[Stored records]
+ + +
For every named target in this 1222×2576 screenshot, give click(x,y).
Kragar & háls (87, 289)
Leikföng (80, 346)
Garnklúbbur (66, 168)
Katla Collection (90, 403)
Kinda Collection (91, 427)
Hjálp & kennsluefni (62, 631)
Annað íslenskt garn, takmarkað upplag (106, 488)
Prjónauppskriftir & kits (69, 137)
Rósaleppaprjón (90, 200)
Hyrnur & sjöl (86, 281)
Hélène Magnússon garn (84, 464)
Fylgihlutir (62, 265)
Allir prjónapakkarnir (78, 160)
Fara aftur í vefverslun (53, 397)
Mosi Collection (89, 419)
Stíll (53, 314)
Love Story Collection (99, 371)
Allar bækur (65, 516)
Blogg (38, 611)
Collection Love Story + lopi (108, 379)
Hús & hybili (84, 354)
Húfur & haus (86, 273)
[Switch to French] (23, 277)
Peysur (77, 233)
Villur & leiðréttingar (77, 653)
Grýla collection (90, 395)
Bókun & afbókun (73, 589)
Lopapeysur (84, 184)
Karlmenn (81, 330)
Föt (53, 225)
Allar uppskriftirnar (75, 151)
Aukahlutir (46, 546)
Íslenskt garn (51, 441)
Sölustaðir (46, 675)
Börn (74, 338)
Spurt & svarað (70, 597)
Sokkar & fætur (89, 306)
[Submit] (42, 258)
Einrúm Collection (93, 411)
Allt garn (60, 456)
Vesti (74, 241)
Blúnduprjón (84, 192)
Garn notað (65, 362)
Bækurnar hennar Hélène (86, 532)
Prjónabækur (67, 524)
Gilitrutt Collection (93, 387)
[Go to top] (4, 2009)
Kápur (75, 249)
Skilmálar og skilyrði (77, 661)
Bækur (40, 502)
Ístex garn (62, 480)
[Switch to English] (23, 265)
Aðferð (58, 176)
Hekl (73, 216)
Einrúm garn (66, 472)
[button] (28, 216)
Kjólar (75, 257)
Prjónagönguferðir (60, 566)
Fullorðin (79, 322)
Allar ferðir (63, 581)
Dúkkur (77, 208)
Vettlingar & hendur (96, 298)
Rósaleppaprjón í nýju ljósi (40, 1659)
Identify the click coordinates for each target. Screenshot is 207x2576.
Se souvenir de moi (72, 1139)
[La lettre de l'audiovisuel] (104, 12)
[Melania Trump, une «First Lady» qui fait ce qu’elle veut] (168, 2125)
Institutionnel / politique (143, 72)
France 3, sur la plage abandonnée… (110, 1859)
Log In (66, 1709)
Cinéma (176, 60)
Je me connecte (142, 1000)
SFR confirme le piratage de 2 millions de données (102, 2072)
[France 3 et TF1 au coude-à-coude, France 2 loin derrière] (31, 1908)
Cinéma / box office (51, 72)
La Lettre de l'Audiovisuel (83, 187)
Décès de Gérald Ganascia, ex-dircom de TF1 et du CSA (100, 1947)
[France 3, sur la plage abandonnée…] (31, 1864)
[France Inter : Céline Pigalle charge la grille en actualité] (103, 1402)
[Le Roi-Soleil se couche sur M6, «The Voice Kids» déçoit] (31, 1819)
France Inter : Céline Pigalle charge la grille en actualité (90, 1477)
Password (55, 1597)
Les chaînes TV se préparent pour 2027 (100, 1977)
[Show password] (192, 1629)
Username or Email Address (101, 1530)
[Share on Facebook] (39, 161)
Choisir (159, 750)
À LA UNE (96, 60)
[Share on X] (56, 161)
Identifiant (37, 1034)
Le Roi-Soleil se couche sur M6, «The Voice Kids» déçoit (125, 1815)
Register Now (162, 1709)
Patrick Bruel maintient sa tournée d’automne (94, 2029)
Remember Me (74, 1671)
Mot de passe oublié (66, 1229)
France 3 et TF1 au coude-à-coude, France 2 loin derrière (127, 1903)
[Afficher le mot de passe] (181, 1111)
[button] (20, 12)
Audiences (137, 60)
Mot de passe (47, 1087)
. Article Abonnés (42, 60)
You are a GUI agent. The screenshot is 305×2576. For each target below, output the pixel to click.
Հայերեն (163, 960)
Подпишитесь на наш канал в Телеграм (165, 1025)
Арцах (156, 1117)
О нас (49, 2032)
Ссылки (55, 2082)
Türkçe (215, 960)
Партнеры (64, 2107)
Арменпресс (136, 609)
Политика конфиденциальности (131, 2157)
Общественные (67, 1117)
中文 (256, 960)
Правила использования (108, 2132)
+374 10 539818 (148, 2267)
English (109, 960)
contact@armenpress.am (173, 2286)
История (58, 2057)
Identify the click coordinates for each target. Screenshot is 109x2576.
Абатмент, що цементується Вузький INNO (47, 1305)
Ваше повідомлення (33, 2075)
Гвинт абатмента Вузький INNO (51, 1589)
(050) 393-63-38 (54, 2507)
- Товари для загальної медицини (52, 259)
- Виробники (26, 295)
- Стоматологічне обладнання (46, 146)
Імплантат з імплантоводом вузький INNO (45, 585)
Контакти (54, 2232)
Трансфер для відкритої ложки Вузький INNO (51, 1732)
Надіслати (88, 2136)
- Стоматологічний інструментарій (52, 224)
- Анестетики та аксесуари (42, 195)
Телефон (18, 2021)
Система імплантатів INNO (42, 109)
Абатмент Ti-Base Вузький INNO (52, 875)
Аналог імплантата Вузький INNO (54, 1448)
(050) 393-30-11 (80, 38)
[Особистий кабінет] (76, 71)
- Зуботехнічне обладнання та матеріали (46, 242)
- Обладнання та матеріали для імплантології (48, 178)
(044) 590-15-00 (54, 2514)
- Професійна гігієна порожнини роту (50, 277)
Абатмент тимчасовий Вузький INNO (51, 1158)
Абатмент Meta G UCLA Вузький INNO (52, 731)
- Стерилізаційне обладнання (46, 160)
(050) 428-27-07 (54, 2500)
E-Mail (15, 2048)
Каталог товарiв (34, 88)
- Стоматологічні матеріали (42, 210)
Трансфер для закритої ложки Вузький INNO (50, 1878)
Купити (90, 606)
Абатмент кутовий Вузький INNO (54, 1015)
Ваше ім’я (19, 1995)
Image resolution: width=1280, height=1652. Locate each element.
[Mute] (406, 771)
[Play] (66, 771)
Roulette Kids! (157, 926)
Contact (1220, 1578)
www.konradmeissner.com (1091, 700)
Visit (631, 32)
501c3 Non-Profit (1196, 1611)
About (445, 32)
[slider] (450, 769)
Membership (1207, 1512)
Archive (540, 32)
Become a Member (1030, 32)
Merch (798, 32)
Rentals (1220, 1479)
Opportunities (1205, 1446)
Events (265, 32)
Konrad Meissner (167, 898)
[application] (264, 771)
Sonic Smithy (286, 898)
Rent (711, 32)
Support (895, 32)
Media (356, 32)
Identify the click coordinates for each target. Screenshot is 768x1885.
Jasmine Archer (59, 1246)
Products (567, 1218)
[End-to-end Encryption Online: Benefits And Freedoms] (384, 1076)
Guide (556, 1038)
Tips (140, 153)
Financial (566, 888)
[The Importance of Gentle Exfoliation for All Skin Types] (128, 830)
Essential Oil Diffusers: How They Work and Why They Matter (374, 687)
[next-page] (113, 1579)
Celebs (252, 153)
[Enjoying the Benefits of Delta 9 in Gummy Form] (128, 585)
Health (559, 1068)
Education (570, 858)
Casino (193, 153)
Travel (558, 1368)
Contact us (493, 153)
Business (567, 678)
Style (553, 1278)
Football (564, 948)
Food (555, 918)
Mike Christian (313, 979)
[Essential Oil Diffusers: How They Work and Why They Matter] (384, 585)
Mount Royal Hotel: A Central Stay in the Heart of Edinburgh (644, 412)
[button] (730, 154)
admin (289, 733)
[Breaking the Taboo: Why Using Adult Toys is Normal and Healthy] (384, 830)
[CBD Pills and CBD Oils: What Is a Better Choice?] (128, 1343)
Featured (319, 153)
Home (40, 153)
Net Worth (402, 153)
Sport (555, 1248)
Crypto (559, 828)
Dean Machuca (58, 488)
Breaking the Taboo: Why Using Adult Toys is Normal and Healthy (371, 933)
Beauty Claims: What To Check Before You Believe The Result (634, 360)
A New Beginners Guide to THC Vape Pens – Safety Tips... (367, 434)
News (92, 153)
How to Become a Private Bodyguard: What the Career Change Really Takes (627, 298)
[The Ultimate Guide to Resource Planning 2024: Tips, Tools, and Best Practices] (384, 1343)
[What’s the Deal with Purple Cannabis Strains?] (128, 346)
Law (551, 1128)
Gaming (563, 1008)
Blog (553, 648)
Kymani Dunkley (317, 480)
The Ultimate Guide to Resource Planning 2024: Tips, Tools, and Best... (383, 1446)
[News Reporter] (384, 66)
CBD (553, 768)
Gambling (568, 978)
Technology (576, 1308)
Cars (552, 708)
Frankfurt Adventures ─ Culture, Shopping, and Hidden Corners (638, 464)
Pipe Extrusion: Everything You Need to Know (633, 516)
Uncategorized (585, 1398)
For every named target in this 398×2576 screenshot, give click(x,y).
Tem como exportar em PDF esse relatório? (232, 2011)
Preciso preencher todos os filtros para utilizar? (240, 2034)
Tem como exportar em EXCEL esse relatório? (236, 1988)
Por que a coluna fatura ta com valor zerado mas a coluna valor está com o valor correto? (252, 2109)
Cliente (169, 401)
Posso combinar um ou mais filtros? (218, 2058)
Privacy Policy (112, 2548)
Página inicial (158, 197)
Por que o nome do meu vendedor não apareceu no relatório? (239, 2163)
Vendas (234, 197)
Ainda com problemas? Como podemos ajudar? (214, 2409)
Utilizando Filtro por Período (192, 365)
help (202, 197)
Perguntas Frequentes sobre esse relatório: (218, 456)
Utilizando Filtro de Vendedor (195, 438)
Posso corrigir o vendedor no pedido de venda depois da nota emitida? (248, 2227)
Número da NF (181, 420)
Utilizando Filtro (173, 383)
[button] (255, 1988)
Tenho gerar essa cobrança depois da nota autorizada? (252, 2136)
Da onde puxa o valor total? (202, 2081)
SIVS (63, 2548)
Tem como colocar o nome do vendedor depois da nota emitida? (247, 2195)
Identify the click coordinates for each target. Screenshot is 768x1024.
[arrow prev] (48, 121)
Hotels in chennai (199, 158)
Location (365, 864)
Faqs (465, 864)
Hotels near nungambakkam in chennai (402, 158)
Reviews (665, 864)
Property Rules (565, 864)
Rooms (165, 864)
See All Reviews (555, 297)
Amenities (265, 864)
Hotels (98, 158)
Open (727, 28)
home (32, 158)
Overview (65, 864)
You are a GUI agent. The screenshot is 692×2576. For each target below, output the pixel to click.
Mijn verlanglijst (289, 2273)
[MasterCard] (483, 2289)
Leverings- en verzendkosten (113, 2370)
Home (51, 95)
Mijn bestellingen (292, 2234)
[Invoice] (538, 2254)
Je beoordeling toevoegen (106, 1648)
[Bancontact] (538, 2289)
+ + +
Could you count how many lines in the records contain the word "agent"? Only the number is needed.

*The answer*: 2